**Assigned task:** Check each line of the entries for the string "computer". Report only how many lines have it.

(Screenshot grounding data)
===

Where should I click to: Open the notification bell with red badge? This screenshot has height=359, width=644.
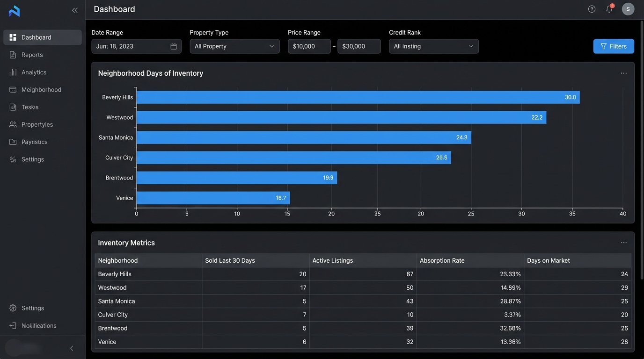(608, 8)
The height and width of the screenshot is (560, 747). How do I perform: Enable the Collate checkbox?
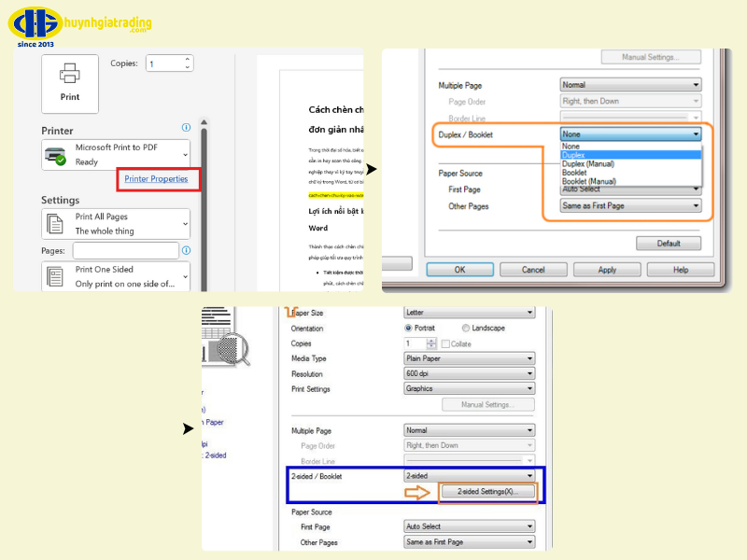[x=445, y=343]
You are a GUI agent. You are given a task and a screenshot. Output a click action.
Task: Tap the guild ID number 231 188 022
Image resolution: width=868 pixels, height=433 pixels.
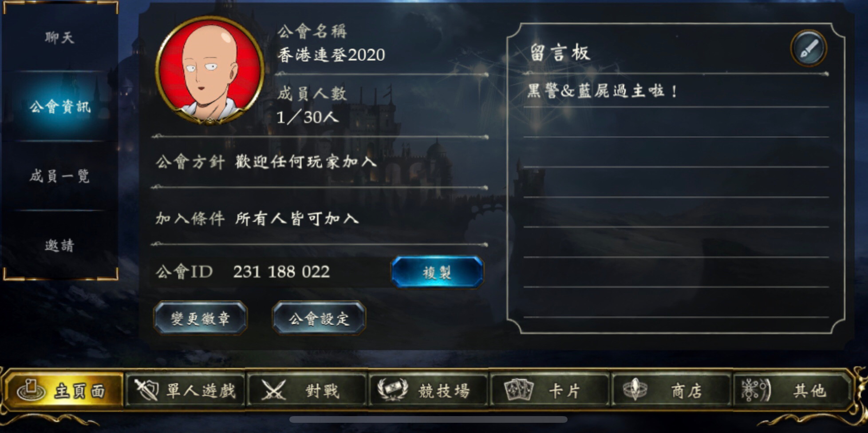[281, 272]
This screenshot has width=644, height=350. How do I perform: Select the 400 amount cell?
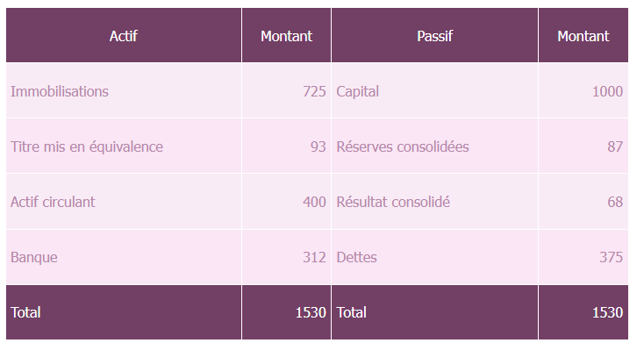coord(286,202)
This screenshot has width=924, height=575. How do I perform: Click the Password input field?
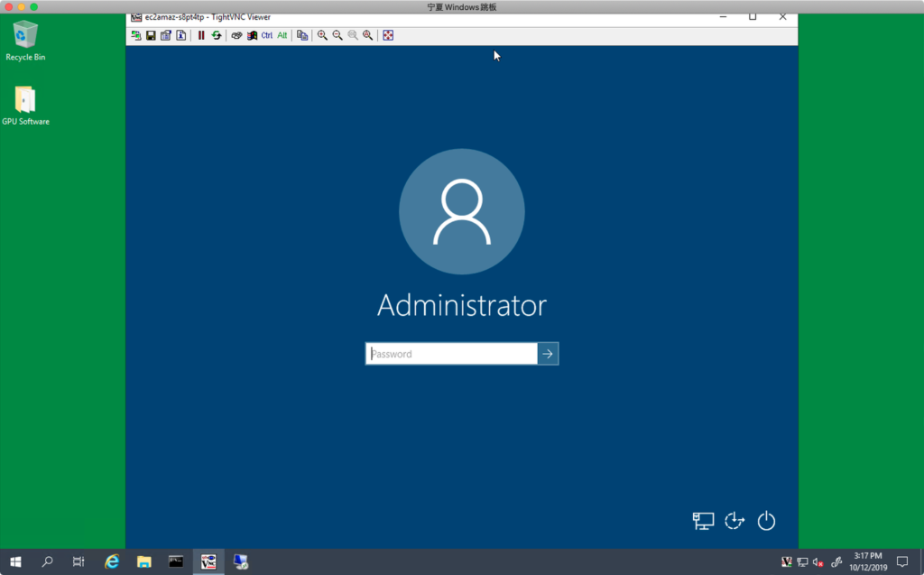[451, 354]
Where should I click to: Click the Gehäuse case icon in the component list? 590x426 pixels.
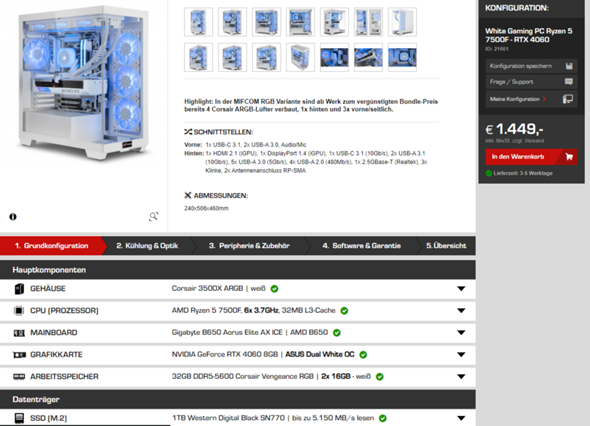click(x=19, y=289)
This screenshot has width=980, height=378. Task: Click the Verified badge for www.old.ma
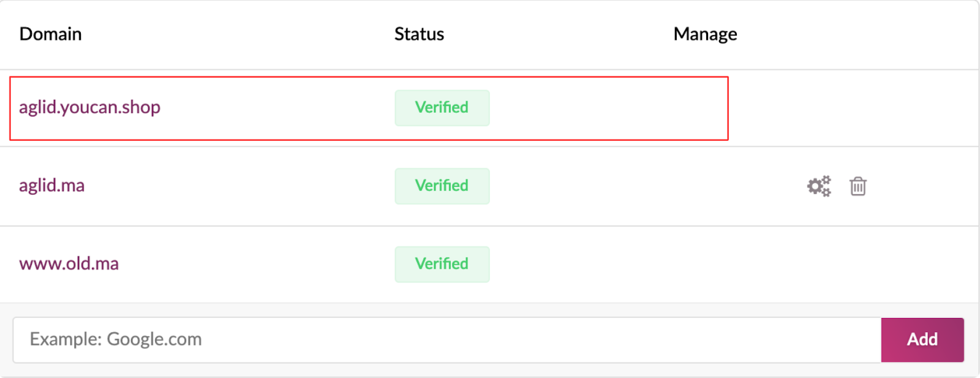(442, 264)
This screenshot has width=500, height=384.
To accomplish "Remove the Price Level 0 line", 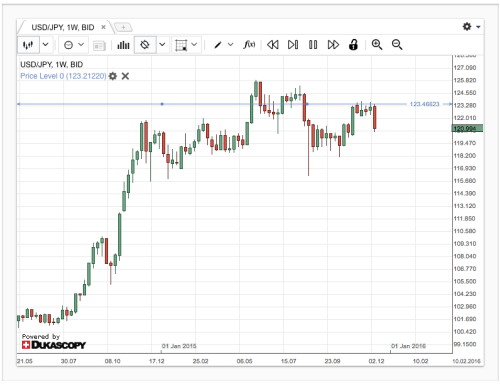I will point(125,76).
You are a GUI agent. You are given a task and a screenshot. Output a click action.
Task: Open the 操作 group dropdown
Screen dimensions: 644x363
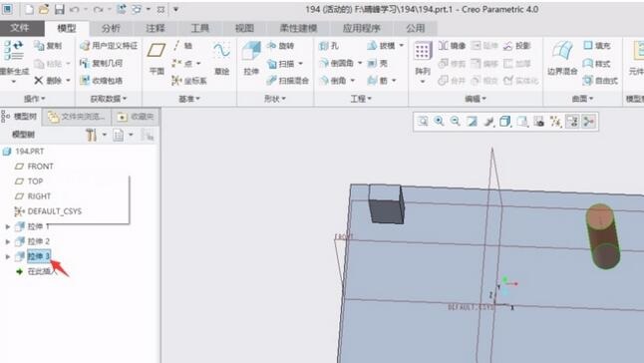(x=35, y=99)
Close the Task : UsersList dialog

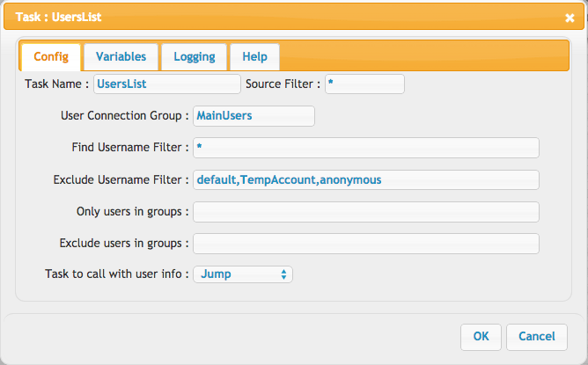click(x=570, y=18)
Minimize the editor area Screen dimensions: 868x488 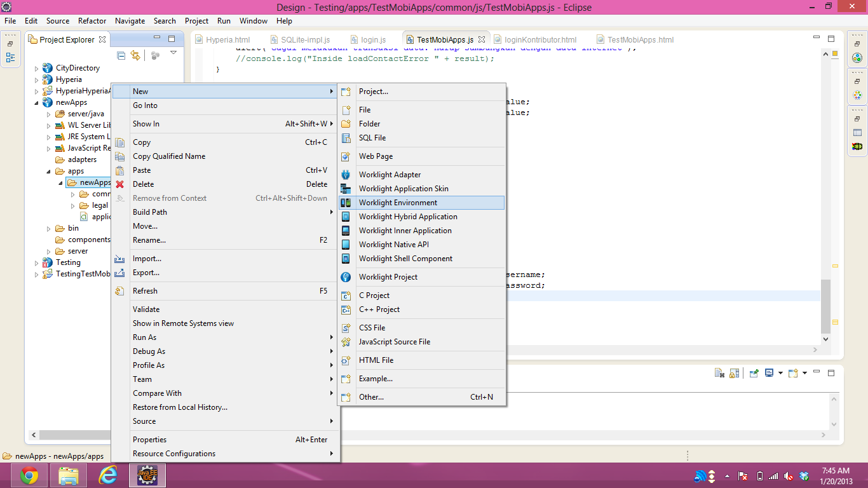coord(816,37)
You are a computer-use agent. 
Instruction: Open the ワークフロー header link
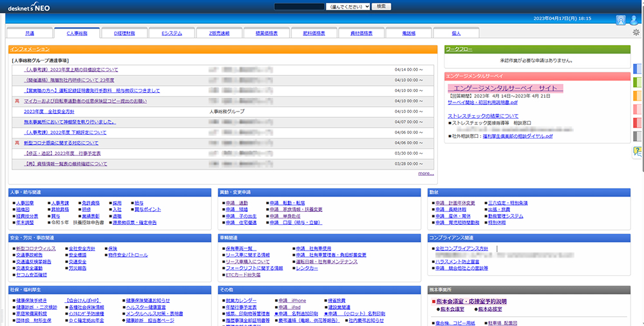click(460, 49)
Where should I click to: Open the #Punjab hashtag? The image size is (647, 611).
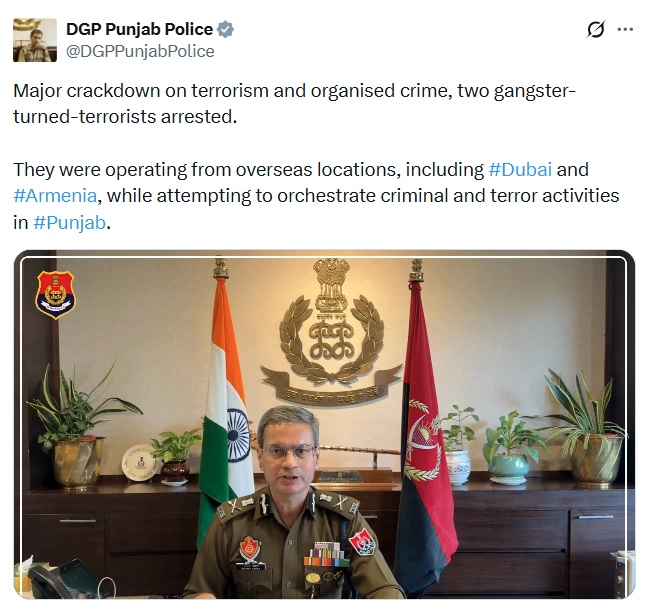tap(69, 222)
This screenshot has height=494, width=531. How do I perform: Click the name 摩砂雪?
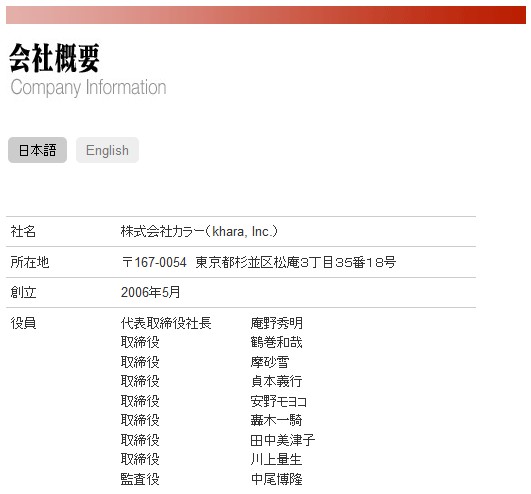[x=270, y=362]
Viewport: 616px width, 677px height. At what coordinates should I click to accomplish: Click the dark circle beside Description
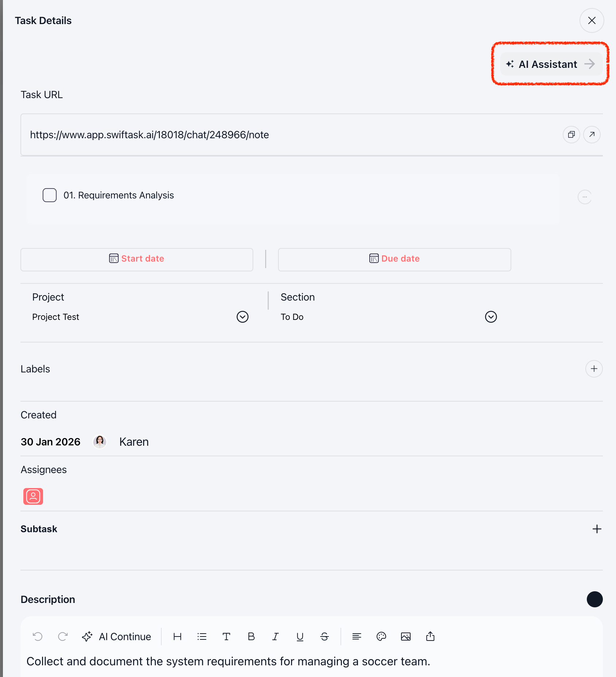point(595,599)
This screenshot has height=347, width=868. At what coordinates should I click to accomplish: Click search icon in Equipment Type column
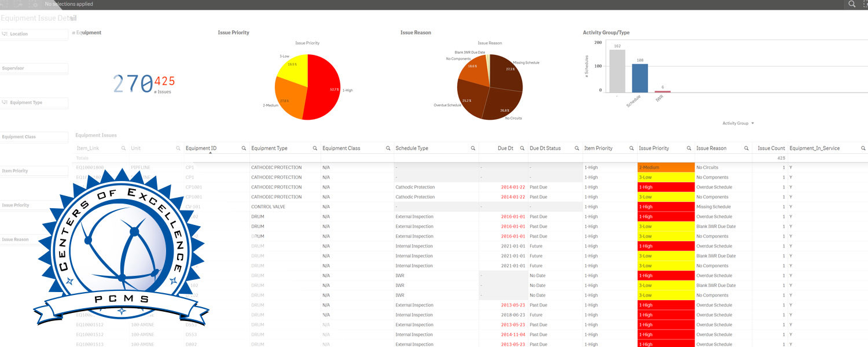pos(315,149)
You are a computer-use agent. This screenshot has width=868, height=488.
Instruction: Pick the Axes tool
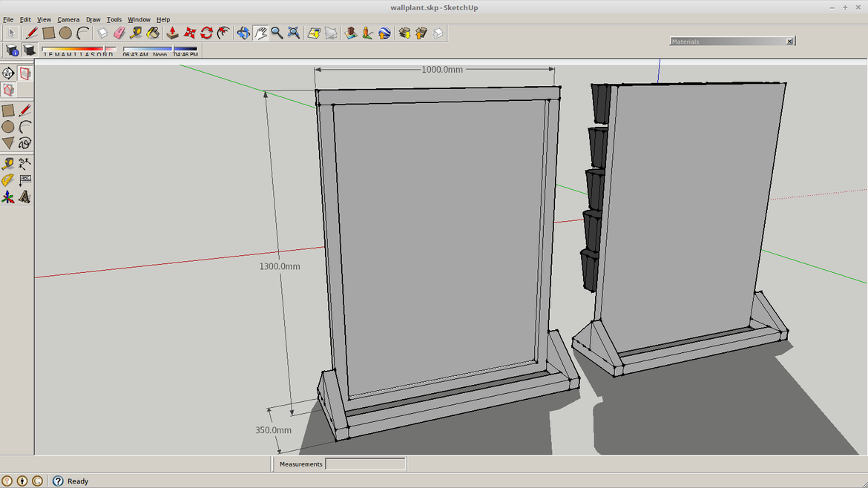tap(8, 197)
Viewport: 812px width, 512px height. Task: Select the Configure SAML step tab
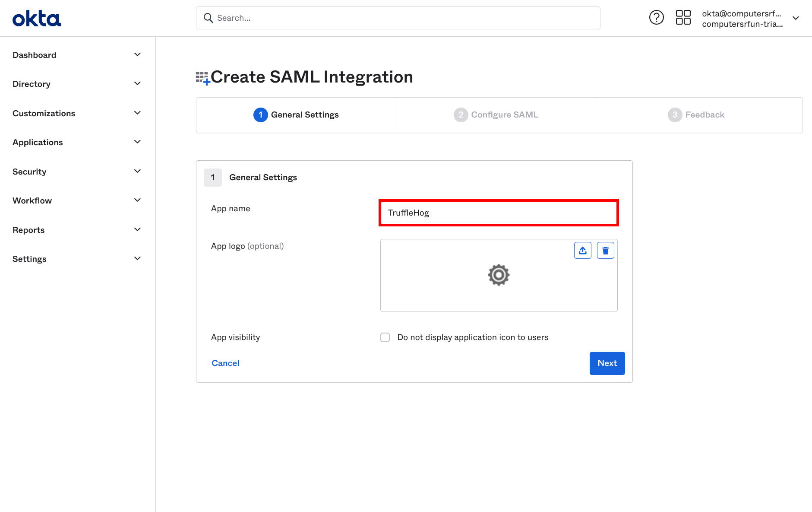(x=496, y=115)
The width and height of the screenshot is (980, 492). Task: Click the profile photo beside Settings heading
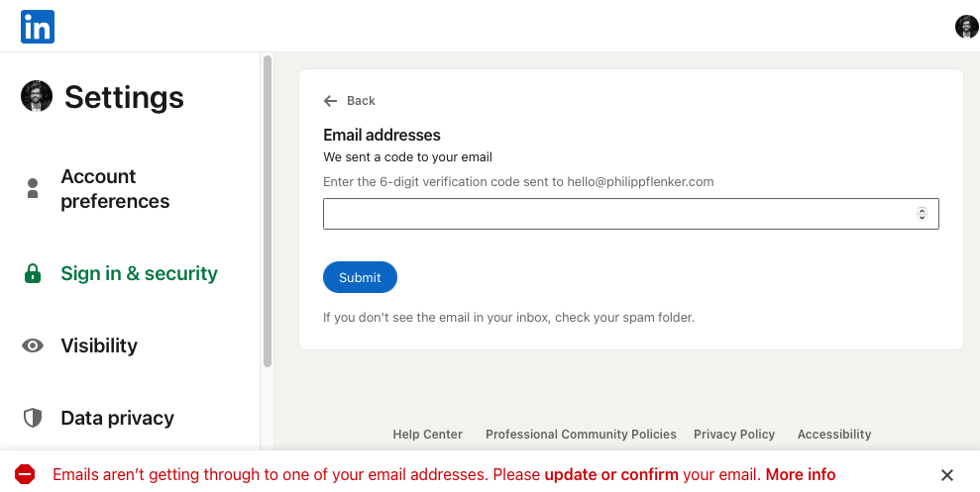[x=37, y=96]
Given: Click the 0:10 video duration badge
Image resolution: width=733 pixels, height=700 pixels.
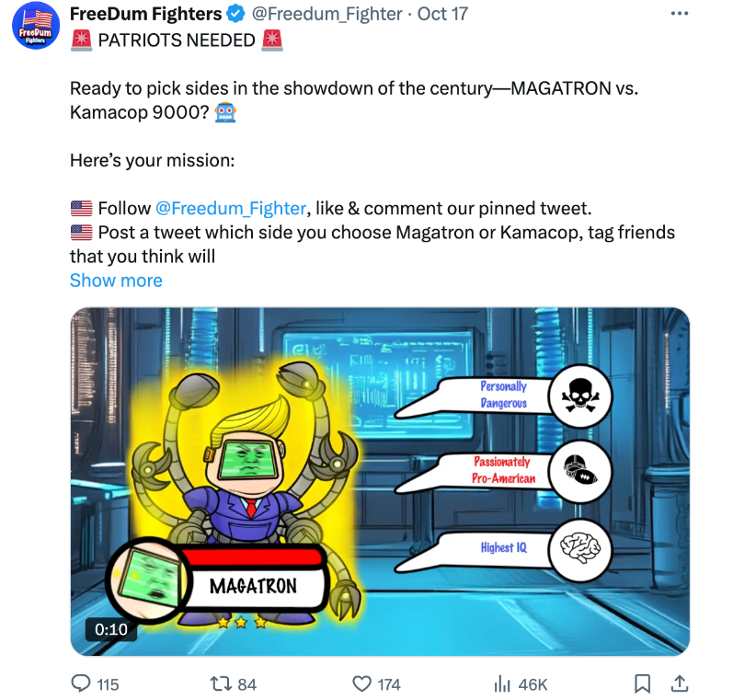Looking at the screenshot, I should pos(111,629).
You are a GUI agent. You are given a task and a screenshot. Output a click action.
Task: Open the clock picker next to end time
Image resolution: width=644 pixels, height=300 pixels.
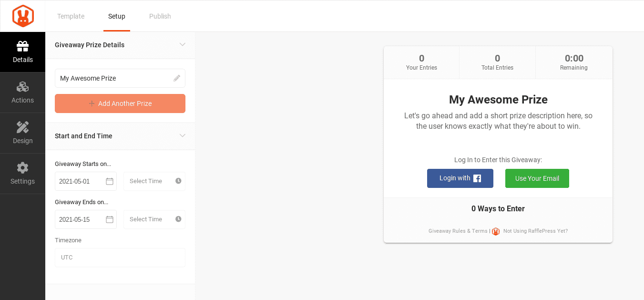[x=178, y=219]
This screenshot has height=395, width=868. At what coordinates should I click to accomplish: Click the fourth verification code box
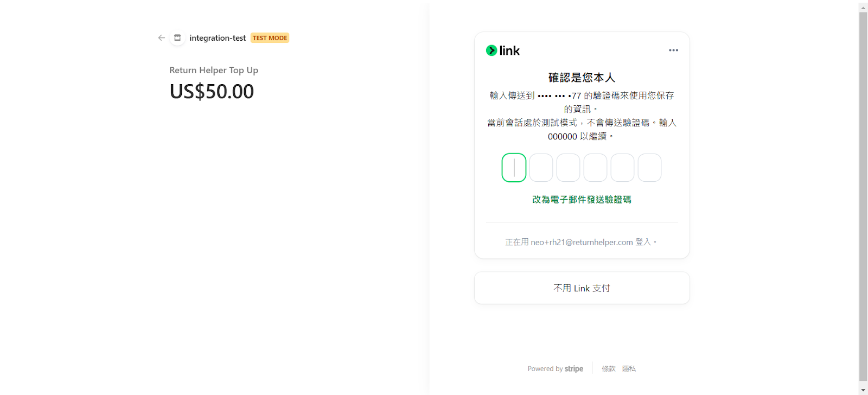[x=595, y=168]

===

**Completed exercise:** 2